Rasulullah saw juga menjelaskan bahwa sebaik-baik manusia
adalah yang membayar hutangnya.
Syarat dalam melakukan ‘Ariyah salah satunya adalah
barang yang dipinjam ialah barang milik pribadi dari orang yang meminjamkan
yang wajib untuk dikembalikan.
B. Dasar Hukum ‘Ariyah Dalam Al-Qur’an
Adapun dasar
diperbolehkannya bahkan disunnahkannya ‘ariyah adalah ayat-ayat alquran dan
hadits berikut :
وَتَعَاوَنُوا
عَلَى الْبِرِّ وَ التَّقْوَى وَلاَتَعَاوَنُوْا عَلَى الْإِثْمِ وَ الْعُدْوَانِ
{المائدة : 2}
“Dan tolong-menolonglah kamu dalam
(mengerjakan) kebajikan dan takwa dan jangan tolong-menolong dalam berbuat dosa
dan pelanggaran”. (Al-Maidah:2)
إِنَّ
اللّهَ يَأْمُرُكُمْ أَنْ تُؤَدُّوا الْأَمَانَةِ إِلَى أَهْلِهَا {النسآء : 58}
“Sesungguhnya Allah menyuruh kamu
menyampaikan amanat kepada yang berhak menerimanya”. (An-Nisa:58)
Asbabun nuzul ayat :
Dalam suatu riwayat
disebutkan bahwa setelah fathul Makkah, Rasulullah SAW memanggil Utsman bin
Talhah untuk meminta kunci ka’bah. Ketika Utsman menghadap Rasul untuk
menyerahkan kunci itu, berdirilah Al Abbas seraya berkata : “Ya Rasulullah,
demi Allah, serahkan kunci itu kepadaku. Saya akan merangkap jabatan itu dengan
jabatan urusan pengairan”. Utsman menarik kembali tangannya. Maka bersabdalah
Rasulullah “berikanlah kunci itu kepadaku, wahai Utsman!”, Utsman berkata,
“inilah dia amanat dari Allah”.Maka berdirilah Rasulullah membuka ka’bah dan
kemudian keluar untuk tawaf di Baitullah. Lalu turunlah Jibril membawa perintah
supaya kunci itu diserahkan kepada Utsman, Rasulullah melaksanakan perintah itu
sambil membaca surat An-nisa ayat 58.[2]
C. Hadis Menangguhkan Tagihan ‘Ariyah dari Orang yang Kesulitan
وَإِنْ كَانَ ذُو عُسْرَةٍ
فَنَظِرَةٌ إِلَى مَيْسَرَةٍ وَأَنْ تَصَدَّقُوا خَيْرٌ لَكُمْ إِنْ كُنْتُمْ
تَعْلَمُونَ
Jika (orang yang
berhutang itu) dalam kesulitan, maka berilah tangguh sampai dia berkelapangan.

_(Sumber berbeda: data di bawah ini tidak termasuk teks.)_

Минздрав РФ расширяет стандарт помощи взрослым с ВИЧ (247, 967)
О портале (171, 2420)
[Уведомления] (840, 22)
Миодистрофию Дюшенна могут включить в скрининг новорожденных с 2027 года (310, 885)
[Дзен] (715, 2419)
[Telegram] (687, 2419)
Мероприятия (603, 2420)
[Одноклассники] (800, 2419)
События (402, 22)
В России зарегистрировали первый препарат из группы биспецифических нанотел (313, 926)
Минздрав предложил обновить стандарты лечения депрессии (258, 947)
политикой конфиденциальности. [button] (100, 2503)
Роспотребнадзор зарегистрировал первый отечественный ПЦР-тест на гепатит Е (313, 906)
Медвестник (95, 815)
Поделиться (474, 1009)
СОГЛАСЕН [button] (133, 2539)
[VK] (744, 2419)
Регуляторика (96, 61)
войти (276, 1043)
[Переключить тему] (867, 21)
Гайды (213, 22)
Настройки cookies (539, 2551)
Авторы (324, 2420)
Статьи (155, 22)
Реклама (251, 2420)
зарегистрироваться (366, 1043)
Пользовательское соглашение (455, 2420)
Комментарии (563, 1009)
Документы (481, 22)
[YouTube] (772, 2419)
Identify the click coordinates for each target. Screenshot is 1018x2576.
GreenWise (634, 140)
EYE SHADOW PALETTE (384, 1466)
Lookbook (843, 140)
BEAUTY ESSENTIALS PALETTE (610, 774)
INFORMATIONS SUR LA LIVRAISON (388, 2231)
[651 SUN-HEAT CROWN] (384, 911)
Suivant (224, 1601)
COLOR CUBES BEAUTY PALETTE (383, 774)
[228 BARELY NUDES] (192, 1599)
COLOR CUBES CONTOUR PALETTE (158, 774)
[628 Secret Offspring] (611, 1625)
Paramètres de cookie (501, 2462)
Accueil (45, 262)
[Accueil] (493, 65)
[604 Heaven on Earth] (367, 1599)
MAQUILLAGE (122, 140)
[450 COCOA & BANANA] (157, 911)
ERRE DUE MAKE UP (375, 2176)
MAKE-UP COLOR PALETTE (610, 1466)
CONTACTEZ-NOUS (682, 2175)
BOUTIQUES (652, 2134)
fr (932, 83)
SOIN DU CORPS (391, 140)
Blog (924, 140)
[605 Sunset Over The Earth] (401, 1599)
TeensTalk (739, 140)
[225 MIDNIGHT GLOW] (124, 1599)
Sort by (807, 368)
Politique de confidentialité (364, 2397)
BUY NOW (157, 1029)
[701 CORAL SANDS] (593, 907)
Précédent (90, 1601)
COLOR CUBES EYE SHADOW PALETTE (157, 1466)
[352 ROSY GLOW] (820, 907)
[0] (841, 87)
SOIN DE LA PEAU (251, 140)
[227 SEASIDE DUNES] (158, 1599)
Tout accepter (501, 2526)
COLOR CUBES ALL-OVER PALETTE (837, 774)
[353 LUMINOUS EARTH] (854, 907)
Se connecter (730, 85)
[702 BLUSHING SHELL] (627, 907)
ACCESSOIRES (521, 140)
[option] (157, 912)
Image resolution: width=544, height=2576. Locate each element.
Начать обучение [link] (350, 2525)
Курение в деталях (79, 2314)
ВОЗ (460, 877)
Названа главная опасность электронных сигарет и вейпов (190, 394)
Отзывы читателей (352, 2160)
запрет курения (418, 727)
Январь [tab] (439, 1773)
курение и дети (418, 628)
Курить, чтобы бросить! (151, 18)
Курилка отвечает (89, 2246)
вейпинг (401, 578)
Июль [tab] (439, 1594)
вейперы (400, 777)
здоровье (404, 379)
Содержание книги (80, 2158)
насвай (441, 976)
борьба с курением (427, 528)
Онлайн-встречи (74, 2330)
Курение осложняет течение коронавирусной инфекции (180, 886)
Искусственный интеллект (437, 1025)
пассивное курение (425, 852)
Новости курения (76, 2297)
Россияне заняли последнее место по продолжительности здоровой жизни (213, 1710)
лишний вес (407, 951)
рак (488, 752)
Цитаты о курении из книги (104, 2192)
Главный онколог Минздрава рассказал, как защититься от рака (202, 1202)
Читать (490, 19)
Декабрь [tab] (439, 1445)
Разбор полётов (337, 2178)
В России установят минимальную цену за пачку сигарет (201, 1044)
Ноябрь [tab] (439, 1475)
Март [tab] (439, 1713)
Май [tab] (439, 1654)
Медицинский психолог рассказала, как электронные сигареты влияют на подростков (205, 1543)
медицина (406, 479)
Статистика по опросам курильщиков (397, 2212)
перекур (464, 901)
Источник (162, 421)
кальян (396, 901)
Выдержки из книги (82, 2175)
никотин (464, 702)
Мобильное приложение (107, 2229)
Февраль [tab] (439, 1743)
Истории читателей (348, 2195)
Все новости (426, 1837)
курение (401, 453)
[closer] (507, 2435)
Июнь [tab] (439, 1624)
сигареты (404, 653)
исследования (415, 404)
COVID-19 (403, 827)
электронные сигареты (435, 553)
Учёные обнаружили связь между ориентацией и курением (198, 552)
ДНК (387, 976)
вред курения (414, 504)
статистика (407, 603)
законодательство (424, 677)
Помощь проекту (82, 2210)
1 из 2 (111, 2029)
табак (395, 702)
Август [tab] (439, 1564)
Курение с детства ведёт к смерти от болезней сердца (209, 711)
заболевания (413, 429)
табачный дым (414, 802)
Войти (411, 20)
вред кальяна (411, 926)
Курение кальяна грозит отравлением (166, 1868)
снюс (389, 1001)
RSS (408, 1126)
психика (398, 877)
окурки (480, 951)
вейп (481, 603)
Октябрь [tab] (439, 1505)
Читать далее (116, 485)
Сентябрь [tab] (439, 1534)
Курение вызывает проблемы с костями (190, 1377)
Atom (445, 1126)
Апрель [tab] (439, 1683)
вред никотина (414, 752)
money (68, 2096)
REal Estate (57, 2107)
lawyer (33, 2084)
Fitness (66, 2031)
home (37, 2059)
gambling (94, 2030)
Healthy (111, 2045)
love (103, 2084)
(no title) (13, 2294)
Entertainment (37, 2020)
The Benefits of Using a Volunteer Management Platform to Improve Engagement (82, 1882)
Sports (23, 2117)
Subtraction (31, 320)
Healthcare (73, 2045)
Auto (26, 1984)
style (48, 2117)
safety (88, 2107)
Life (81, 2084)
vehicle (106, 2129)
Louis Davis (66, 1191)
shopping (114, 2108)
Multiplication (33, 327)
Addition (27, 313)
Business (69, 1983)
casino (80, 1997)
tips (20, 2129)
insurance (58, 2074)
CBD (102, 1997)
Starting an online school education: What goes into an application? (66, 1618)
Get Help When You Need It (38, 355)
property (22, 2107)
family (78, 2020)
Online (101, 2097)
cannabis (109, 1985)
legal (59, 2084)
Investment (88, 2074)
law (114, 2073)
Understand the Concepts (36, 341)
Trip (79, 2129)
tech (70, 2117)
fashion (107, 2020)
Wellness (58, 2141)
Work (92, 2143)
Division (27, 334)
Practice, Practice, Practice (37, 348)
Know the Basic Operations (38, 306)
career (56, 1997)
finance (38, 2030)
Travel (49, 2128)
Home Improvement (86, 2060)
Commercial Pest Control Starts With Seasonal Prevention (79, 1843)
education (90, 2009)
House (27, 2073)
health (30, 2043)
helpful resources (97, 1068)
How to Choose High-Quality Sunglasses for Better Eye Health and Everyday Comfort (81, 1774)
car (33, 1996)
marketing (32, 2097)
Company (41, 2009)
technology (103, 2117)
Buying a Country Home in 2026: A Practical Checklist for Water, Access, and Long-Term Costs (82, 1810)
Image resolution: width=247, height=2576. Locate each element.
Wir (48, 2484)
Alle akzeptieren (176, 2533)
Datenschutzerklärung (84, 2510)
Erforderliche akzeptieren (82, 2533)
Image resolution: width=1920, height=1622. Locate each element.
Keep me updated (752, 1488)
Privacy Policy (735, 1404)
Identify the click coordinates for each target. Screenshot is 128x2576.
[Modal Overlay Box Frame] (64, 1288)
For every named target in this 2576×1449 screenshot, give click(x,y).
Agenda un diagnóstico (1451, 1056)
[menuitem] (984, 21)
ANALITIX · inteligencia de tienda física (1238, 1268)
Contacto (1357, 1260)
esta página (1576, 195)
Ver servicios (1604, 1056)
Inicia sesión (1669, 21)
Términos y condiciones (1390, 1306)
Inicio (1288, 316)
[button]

Dan menyedekahkan (sebagian atau semua utang) itu, lebih baik bagimu,
jika kamu mengetahui. (QS.
al-Baqarah: 280)[3]
Orang yang memberikan pinjaman boleh mengambil kembali
barangnya kapan saja selama itu tidak menimbulkan kesulitan bagi peminjam.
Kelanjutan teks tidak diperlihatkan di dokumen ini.